-- Opening Marker --
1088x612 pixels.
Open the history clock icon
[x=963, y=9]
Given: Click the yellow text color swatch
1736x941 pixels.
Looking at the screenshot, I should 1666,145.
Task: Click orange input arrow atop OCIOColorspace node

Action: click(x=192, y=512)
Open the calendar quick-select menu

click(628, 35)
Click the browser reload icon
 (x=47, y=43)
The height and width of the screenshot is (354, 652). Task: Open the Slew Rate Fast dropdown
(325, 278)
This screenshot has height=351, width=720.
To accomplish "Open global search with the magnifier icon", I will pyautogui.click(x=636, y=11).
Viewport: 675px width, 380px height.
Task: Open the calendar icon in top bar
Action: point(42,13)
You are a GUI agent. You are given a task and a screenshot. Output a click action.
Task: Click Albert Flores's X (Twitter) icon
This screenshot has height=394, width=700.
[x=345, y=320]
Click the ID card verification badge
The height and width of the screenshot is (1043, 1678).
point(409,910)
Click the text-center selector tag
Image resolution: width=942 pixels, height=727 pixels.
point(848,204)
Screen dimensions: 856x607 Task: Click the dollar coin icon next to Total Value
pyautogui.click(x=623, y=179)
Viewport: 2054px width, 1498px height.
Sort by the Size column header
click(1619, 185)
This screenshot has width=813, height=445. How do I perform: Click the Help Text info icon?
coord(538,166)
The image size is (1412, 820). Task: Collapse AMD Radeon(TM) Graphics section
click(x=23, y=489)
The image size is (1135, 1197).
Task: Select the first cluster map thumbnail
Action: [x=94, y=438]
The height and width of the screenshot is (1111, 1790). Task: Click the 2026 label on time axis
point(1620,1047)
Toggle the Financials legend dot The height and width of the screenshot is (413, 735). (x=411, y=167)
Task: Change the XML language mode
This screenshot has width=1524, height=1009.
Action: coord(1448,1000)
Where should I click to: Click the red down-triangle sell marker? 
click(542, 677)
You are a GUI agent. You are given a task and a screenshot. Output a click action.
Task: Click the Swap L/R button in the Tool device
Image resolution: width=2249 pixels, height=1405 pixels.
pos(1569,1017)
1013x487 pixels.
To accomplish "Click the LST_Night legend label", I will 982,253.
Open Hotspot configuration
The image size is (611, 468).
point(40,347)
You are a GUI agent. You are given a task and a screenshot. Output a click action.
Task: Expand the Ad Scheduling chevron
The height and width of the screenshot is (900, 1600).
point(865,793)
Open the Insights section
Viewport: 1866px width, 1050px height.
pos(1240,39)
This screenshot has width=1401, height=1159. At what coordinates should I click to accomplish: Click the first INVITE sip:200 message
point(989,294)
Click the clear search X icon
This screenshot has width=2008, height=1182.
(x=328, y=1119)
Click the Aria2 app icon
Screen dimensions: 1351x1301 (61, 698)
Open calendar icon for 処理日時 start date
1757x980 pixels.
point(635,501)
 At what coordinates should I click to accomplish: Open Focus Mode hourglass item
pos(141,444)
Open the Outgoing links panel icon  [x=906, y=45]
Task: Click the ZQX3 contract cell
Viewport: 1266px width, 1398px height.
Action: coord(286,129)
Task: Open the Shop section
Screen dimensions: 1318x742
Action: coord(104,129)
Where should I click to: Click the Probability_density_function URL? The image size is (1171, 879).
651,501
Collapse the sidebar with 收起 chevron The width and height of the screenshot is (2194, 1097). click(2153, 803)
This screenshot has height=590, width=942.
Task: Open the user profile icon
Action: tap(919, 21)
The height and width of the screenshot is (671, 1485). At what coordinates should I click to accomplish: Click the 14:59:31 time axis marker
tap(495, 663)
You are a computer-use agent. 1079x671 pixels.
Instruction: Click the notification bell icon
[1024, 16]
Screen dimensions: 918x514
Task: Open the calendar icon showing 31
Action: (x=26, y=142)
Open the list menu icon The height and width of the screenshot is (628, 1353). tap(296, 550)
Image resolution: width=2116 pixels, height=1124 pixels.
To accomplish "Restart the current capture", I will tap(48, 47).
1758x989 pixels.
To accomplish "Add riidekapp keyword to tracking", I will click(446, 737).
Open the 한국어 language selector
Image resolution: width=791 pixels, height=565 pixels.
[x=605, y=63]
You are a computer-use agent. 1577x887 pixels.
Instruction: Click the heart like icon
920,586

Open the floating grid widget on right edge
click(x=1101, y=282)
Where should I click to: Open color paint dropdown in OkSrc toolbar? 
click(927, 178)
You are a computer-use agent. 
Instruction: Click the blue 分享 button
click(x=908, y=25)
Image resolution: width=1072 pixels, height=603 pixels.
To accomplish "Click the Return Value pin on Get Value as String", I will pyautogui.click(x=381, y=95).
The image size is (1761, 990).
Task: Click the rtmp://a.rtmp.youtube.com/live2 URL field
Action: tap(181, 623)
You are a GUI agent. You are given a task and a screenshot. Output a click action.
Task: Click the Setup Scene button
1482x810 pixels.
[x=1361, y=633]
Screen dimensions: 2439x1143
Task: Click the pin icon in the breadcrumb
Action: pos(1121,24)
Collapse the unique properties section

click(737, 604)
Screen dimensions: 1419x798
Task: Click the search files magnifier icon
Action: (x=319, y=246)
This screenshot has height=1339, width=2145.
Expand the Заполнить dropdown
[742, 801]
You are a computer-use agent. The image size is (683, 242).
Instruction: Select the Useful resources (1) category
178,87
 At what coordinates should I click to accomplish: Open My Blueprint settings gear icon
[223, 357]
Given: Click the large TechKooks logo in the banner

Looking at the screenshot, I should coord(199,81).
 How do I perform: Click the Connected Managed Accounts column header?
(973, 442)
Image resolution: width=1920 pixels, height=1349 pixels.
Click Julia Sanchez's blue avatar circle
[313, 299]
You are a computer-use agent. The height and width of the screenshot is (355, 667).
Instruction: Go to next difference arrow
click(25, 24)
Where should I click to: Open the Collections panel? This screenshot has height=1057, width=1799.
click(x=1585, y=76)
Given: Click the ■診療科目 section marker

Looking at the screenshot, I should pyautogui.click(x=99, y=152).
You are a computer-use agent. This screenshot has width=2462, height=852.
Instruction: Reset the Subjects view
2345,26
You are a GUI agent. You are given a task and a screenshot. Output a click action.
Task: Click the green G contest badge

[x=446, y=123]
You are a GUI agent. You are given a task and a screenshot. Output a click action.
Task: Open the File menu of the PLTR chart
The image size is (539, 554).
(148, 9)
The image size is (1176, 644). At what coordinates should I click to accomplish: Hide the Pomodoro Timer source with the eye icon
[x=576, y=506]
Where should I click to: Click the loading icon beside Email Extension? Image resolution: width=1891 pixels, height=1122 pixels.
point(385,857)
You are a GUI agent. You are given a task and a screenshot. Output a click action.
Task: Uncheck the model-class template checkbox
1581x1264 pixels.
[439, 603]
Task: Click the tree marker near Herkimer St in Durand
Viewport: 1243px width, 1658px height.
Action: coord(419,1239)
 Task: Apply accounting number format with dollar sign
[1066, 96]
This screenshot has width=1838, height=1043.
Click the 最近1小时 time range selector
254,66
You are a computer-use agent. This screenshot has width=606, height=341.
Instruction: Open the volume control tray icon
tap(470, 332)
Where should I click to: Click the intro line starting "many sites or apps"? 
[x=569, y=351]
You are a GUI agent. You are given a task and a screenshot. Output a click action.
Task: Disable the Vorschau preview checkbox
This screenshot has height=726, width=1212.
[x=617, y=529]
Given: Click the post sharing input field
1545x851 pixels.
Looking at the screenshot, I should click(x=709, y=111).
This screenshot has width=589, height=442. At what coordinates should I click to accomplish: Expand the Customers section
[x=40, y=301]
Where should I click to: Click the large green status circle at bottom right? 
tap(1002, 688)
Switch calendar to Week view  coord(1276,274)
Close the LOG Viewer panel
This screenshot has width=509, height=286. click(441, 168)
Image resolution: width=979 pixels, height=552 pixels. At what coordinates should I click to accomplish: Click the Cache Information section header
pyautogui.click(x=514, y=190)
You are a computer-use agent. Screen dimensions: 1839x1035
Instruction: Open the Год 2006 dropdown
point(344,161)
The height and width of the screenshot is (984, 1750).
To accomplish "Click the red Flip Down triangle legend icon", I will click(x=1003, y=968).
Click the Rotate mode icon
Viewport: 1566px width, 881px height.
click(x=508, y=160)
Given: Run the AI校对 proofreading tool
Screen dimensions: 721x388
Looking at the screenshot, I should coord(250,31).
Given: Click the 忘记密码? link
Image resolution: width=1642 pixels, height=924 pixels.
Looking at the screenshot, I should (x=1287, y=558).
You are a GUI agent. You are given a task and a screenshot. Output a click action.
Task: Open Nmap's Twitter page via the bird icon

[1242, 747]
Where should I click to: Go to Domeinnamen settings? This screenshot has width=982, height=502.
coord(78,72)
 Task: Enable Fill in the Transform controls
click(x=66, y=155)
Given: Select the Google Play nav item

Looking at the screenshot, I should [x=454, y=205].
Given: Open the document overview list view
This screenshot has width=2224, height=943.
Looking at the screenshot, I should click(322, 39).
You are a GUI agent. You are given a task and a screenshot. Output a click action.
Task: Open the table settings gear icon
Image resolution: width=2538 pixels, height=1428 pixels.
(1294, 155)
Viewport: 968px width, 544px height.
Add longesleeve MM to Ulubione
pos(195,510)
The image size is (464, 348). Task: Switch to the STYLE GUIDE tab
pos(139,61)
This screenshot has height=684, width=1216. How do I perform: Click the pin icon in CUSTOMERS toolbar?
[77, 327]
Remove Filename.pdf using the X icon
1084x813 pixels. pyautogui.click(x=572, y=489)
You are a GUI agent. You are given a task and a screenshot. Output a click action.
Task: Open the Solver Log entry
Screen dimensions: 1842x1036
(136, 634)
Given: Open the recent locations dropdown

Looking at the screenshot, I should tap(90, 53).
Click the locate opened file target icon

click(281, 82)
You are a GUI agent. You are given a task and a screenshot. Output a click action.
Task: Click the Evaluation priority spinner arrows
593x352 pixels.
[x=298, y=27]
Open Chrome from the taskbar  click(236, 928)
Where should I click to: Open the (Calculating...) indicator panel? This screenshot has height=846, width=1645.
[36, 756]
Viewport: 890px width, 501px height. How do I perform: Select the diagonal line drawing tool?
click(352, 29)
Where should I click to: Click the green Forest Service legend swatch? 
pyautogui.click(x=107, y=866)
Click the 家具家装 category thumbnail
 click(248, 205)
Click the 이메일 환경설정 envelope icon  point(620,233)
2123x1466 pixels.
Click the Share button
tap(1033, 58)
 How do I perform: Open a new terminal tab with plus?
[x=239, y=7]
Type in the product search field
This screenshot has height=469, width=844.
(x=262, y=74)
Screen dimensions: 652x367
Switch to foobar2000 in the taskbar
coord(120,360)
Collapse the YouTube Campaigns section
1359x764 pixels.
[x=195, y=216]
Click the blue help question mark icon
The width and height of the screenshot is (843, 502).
-- Closing Marker --
# Problem to solve
Wherever the word "language" appears in the listing above, copy the whole line.

# Exercise solution
Task: Change the XML language mode
Open the 한국어 language selector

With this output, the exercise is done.